The speech was quite the success, and for the rest of the morning, June was followed rather relentlessly by well-wishers. She decided it was a relief when she and the rest of the Americans boarded Air Force One shortly after lunch. She was even happier when, shortly after take-off, the crew made up the beds and the lights were turned down in the cabin.
Almost 12 hours later, and a few more to go before landing, everyone on board was pretty much awake and functioning. June looked at a text on her phone and went to Mark’s office cabin.
“Come in,” Mark called.
“Mark, do you know what’s going on with Matt?” June asked, shutting the door.
“What do you mean?” Mark glanced up from his tablet.
“I’ve gotten three texts from him, begging me to not run off to New York as soon as we get in,” she said. She frowned. “He’s not planning some sort of intervention, is he?”

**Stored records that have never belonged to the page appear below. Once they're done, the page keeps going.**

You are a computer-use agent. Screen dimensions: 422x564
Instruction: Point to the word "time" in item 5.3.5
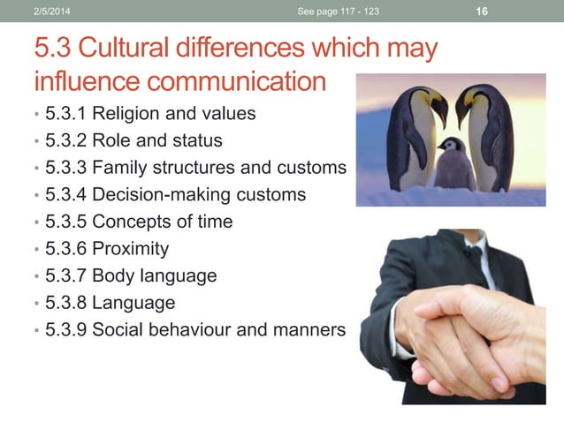pyautogui.click(x=213, y=222)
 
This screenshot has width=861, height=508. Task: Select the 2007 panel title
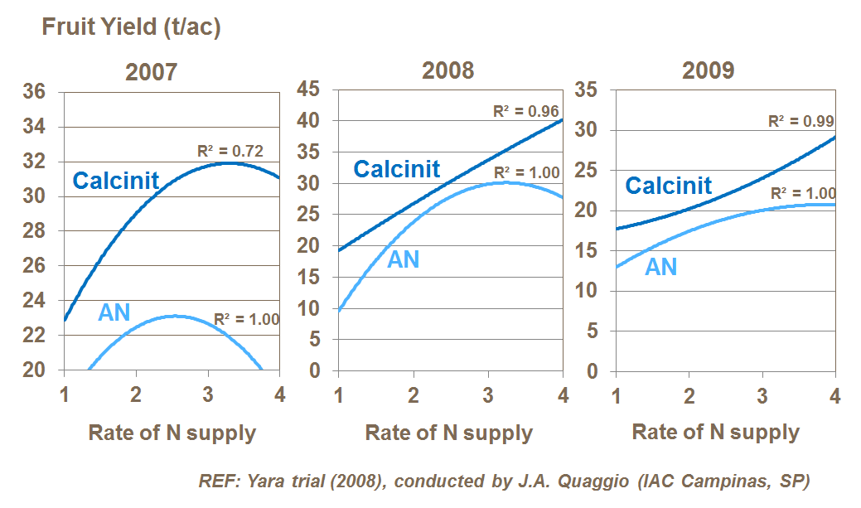(x=151, y=72)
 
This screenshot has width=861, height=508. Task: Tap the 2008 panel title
(x=448, y=70)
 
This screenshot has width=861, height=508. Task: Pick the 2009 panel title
(x=709, y=70)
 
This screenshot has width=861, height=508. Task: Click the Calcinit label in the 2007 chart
(x=116, y=181)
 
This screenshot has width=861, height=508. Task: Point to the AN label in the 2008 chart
(x=404, y=259)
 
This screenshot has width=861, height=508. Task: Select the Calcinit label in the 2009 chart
(x=669, y=185)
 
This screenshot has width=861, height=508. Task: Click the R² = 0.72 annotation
(x=230, y=151)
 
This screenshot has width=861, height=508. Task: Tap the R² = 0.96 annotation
(x=526, y=111)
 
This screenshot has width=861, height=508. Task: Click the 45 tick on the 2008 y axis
(x=308, y=90)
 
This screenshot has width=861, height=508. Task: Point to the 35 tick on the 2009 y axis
(x=586, y=90)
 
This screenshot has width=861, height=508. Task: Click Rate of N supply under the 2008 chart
(x=448, y=433)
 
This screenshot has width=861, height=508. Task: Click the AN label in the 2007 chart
(x=114, y=312)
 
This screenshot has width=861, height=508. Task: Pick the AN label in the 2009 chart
(x=661, y=267)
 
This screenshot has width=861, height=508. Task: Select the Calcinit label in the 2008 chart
(x=397, y=169)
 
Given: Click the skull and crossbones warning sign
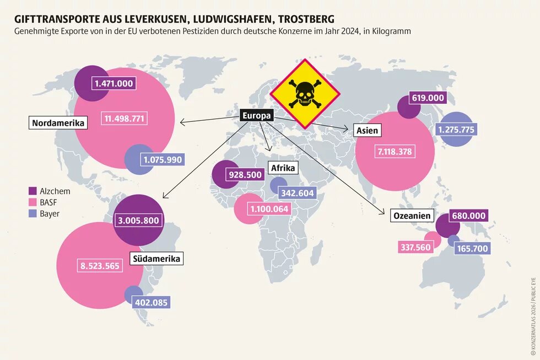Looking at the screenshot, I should pyautogui.click(x=304, y=94).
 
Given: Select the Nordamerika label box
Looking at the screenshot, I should pyautogui.click(x=58, y=123).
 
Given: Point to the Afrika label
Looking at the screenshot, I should pyautogui.click(x=283, y=168).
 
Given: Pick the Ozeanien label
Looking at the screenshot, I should pyautogui.click(x=412, y=216).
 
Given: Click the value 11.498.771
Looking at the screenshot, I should pyautogui.click(x=125, y=119).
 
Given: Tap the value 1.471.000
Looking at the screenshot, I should pyautogui.click(x=114, y=83).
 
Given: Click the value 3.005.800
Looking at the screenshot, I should pyautogui.click(x=138, y=221).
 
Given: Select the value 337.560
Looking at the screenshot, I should pyautogui.click(x=415, y=248).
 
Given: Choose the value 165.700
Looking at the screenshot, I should pyautogui.click(x=473, y=249).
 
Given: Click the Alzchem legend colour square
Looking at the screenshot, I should pyautogui.click(x=32, y=191).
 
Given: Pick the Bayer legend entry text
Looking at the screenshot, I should pyautogui.click(x=50, y=213).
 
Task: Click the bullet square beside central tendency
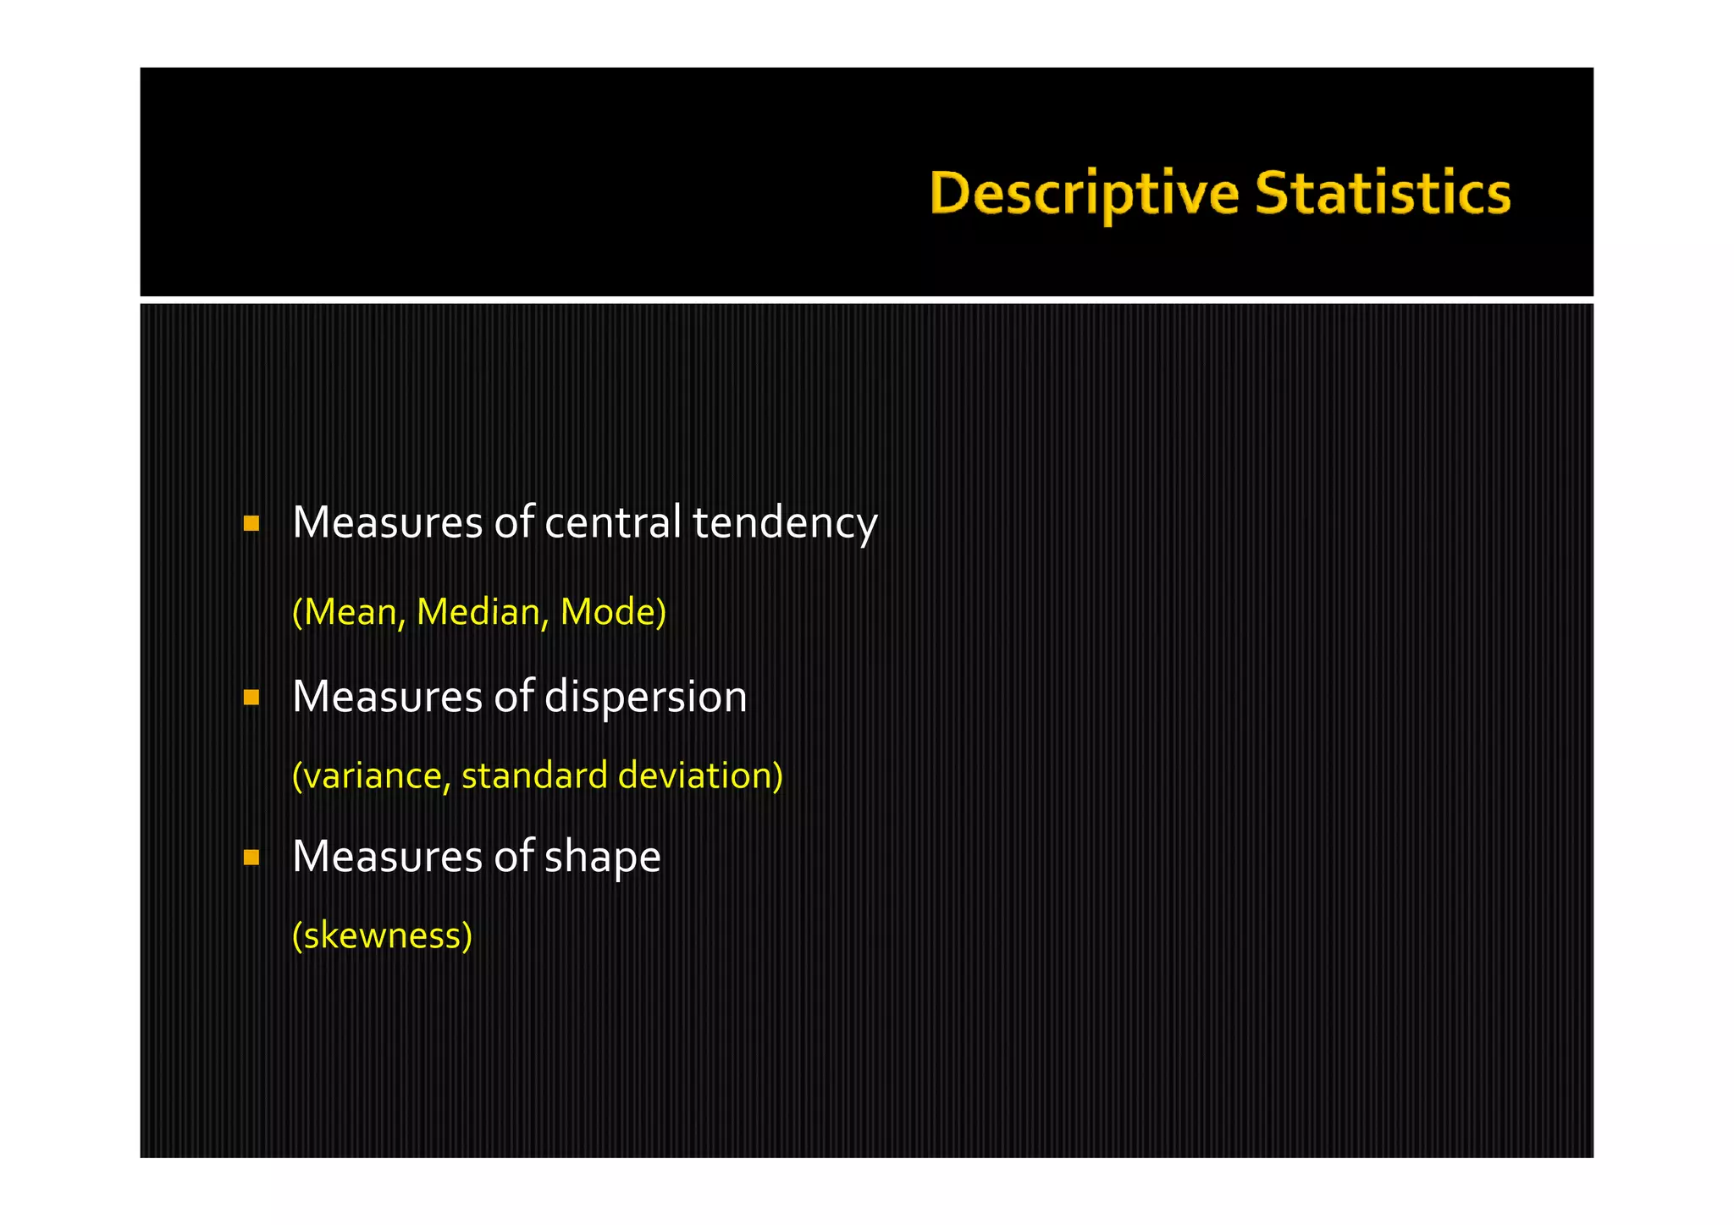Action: click(251, 523)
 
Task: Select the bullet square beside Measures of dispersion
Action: click(251, 698)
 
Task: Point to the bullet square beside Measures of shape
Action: click(251, 858)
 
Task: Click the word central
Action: click(612, 522)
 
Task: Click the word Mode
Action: click(610, 612)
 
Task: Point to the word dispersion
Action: click(645, 698)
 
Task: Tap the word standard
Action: click(534, 776)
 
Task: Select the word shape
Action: click(602, 858)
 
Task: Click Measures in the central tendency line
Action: click(387, 522)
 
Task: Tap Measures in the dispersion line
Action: click(387, 698)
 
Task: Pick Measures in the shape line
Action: click(387, 857)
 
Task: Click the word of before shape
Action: click(514, 857)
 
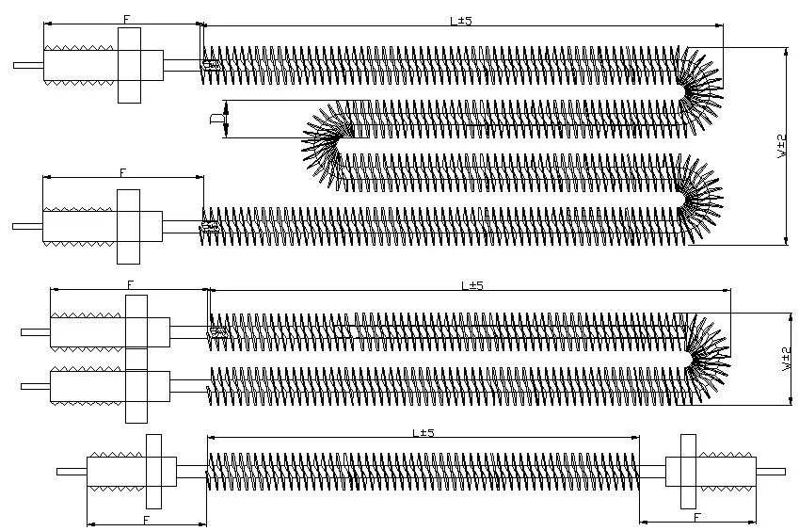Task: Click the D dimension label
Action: [x=215, y=118]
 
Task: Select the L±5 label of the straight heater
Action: [x=423, y=432]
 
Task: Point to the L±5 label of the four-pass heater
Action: [x=460, y=20]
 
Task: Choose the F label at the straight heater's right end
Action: [x=697, y=518]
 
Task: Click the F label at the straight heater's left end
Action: [x=147, y=519]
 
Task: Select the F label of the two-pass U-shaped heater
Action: [x=130, y=283]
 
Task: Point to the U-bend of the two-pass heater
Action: [x=705, y=357]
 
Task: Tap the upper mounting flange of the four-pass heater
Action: [x=129, y=65]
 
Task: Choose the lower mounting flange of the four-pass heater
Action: [x=129, y=226]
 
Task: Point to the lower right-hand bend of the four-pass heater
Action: [x=702, y=196]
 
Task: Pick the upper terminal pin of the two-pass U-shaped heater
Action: [x=35, y=331]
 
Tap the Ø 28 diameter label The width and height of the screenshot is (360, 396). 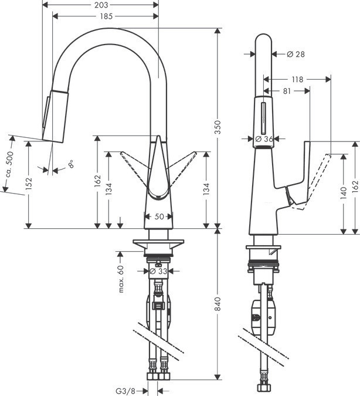[296, 54]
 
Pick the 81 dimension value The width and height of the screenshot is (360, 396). [287, 91]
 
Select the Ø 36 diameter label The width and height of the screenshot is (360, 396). [265, 139]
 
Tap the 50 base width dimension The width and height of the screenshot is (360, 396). [158, 216]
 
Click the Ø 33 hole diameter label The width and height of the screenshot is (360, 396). [159, 271]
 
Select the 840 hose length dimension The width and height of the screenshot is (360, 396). [218, 303]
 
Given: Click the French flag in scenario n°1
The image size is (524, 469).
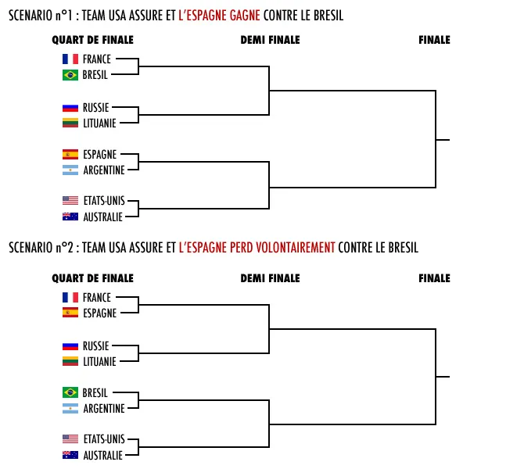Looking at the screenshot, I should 70,59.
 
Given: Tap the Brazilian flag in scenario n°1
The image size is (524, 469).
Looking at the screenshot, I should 70,75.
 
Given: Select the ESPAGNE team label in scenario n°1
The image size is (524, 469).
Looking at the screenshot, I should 99,155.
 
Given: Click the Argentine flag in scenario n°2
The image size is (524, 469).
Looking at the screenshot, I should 70,408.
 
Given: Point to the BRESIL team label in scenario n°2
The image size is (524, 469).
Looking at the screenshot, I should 95,392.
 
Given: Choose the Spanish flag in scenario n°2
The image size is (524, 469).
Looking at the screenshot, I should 70,313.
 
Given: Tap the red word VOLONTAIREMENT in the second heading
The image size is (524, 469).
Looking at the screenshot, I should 294,248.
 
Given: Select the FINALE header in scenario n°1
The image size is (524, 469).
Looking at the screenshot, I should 434,40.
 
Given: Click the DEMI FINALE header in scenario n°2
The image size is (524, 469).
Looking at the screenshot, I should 270,278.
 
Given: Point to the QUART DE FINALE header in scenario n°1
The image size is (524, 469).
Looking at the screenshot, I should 92,40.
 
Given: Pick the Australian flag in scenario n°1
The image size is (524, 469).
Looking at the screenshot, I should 70,217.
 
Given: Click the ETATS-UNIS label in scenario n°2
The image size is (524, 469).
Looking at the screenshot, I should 103,440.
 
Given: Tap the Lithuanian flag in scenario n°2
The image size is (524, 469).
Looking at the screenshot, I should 70,361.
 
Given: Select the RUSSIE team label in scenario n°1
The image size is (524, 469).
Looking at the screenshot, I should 95,108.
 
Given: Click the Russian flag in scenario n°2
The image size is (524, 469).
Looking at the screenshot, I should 70,345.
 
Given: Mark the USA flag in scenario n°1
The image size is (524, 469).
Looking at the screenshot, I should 70,201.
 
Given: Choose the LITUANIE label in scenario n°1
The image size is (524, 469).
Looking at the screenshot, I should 99,124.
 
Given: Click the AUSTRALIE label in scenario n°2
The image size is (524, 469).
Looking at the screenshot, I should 102,456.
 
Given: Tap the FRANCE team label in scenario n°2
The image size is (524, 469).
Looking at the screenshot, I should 96,297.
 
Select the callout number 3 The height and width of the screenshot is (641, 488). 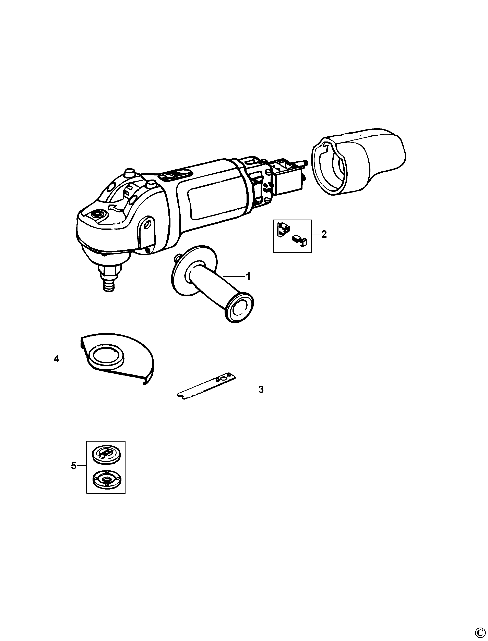coord(261,390)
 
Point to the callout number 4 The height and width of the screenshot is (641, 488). coord(56,359)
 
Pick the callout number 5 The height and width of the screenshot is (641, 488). coord(74,466)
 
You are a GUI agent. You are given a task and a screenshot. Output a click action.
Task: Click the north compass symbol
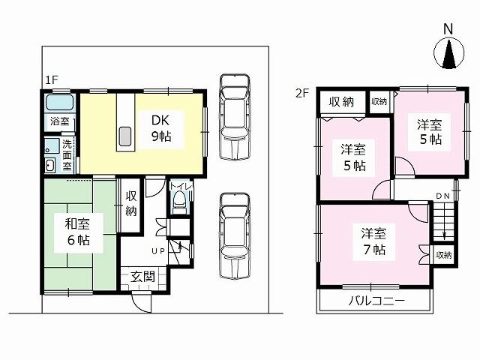tap(448, 53)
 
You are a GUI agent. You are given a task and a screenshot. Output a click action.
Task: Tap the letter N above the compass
tap(448, 28)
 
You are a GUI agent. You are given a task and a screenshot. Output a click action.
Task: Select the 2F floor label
tap(302, 94)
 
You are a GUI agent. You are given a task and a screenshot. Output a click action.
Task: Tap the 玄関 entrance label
tap(143, 277)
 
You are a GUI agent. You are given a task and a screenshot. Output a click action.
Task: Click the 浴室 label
tap(58, 121)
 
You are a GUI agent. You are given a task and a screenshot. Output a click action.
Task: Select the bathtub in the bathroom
tap(58, 103)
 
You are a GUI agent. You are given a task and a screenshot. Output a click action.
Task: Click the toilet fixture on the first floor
tap(178, 200)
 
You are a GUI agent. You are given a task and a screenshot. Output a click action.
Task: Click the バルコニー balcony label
tap(376, 302)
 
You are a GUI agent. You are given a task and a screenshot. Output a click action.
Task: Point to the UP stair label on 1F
tap(159, 250)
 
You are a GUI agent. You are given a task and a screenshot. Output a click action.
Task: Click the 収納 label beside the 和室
tap(130, 203)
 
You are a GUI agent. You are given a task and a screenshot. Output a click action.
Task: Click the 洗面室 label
tap(66, 154)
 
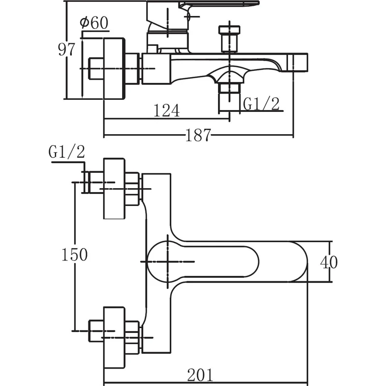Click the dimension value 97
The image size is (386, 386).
tap(67, 49)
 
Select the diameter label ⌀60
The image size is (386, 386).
tap(94, 23)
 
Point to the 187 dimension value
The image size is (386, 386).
tap(198, 135)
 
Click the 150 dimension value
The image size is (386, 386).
tap(75, 254)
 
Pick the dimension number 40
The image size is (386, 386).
tap(329, 262)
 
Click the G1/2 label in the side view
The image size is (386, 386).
tap(261, 103)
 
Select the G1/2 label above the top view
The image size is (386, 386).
tap(67, 152)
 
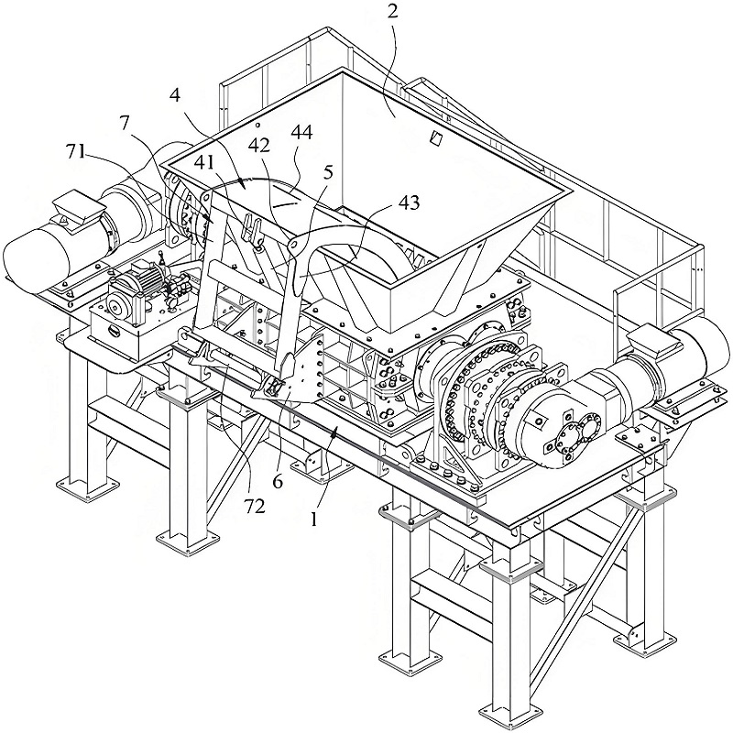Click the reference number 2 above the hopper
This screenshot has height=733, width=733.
click(x=393, y=11)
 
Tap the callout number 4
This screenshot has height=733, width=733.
click(x=175, y=95)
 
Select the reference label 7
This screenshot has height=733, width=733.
click(x=124, y=123)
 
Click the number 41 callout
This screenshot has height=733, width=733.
click(x=205, y=162)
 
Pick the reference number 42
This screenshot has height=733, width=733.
click(x=259, y=145)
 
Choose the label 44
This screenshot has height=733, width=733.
click(x=301, y=132)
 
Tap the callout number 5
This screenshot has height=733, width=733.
click(x=328, y=172)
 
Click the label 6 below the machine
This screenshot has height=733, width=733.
click(x=278, y=482)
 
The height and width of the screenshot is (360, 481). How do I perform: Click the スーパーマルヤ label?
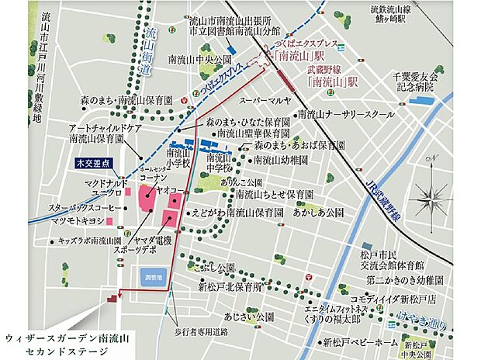pyautogui.click(x=265, y=101)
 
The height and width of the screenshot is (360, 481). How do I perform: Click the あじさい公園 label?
pyautogui.click(x=247, y=317)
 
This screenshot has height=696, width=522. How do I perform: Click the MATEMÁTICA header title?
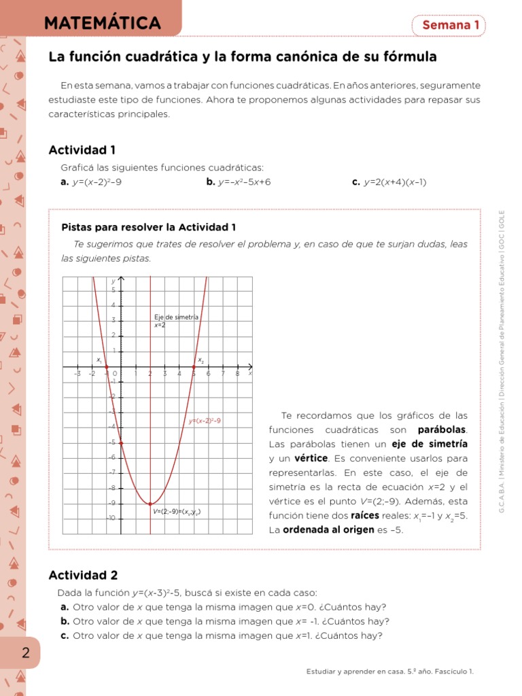coord(102,24)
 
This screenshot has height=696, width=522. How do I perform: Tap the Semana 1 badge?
coord(451,25)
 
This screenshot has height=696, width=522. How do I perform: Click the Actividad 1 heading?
coord(82,150)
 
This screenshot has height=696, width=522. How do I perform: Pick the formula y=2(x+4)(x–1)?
coord(395,182)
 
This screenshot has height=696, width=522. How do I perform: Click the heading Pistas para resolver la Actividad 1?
coord(148,227)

Mark laughed. “No. But he does have something nice planned for your birthday, and I wasn’t supposed to say that much. So please act surprised.”
“I didn’t want anything for my birthday,” June said.
“I know. But can you do me a favor and don’t spoil it for him?” Mark asked. “He’s been really worried about you.”
June sighed and ducked her head. “I know. I’m sorry.”
“June, we get it. It’s not something you can control that easily and we’re not mad at you. We’re just glad you’re back. That’s all.”
“I’m glad I’m doing better, too. And I do owe you guys an apology.”
Mark got up from his desk and folded June in a warm hug. Then the buzzing of his phone sent her back to the main cabin.